Старый чародей вздохнул:
— Совпадений не существует.
— Но мне казалось, что волшебнику трудно заколдовать собрата, в особенности такого искусного, как доктор Сюрьете, который провел два десятилетия в ранге дворцового чародея.
— Если волшебник опасается за собственную жизнь, он должен проверять на присутствие магии любую вещь, которую берет в руки, — гаскойским порошком или другими средствами, которые позволяют это сделать; однако Сюрьете и Милам ничего не боялись. Чары могла принести на себе любая вещица: поддельное письмо якобы от друга, яблоко, купленное у уличного торговца…
Дубелл углубился в раздумья, Томас тем временем разглядывал волшебницу. Гадена Каде расхаживала вокруг останков сцены, которую торопливо разбирали слуги. Она остановилась возле сложенных разрисованных панелей и опаленных досок, и у Томаса сложилось сразу два представления о ней. Она казалась ему юной девушкой, взлохмаченной, в обтрепанном красном платье, не то чтобы безразличной к раздражению, которое вызывало ее присутствие, но и не слишком-то озабоченной им. И вторая — создание эфемерное, но притом одновременно плотское и реальное, принадлежащее ночи и дикой охоте. Только Дубелл на самом деле знает ее, думал Томас. Но даже он не уверен, какую дичь она ныне преследует.

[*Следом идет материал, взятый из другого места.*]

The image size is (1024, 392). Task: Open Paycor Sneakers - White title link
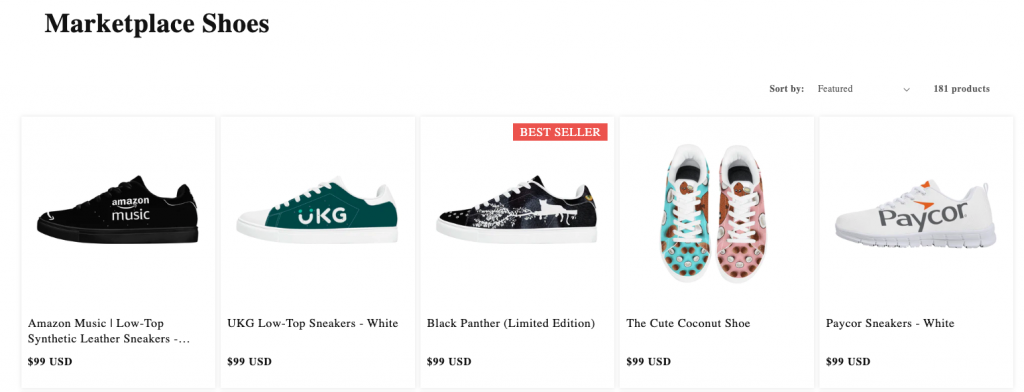click(890, 323)
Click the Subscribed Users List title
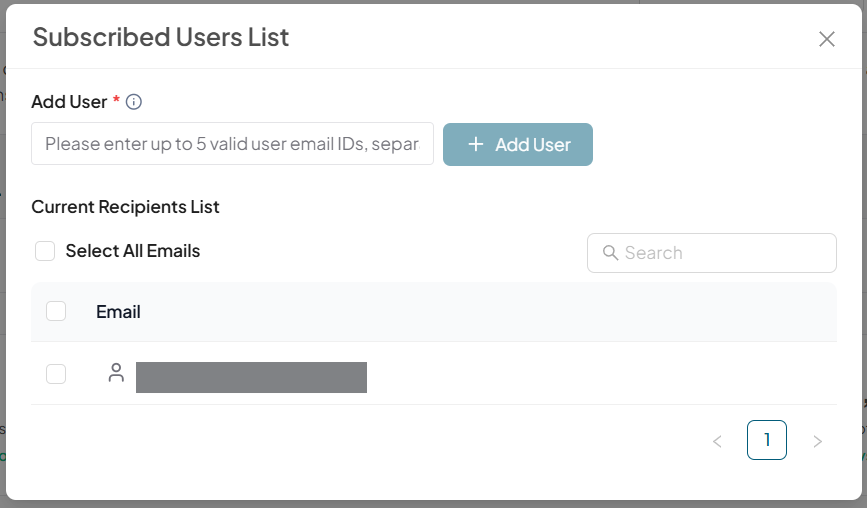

Если Каде действительно ненавидела своего брата и все королевское семейство, как утверждала всегда, мотивы у нее имелись. Ее отец Фулстан как государь был слабоват: у него не было финансовых и дипломатических способностей Равенны и умения осмысленно выслушивать советников. Королева Фейри Мойра лишила его той жизненной силы и характера, которыми он обладал, до времени повергнув в старческую немочь. Свой гнев, вызванный внезапным исчезновением Мойры, король вымещал на всех, кто подворачивался ему под руку, и в особенности на ее дочери. Никто из приближенных не оплакивал его смерть.
Урбейн Грандье, напротив, мотивов не имел, во всяком случае, известных Томасу.
Каде могла действовать совместно с бишранским волшебником, однако определить, что она знает, дело нелегкое.
Дубелл смотрел на место в середине платформы, где сгорел Арлекин; от него осталась лишь горка дурно пахнущего черного порошка.
— Осторожно, не наступите на него! — крикнул он слугам, опасливо разбиравшим мусор.
Повернувшись, старый чародей увидел Каде, которую любопытство только что завело в самую середину груды. Тряхнув головой, она украдкой обтерла замаравшуюся пятку о другую ногу и отвернулась. Дубелл укоризненно качнул головой.
Прибыли при полном параде альбонские рыцари. В галерее их было теперь человек сорок, они охраняли сводчатые входы и окна на террасу, расхаживали по антресолям, устроенным для музыкантов, и приглядывали за кудесницей. Все остальные сейчас патрулировали по всему дворцу совместно с людьми Томаса и цистерианами.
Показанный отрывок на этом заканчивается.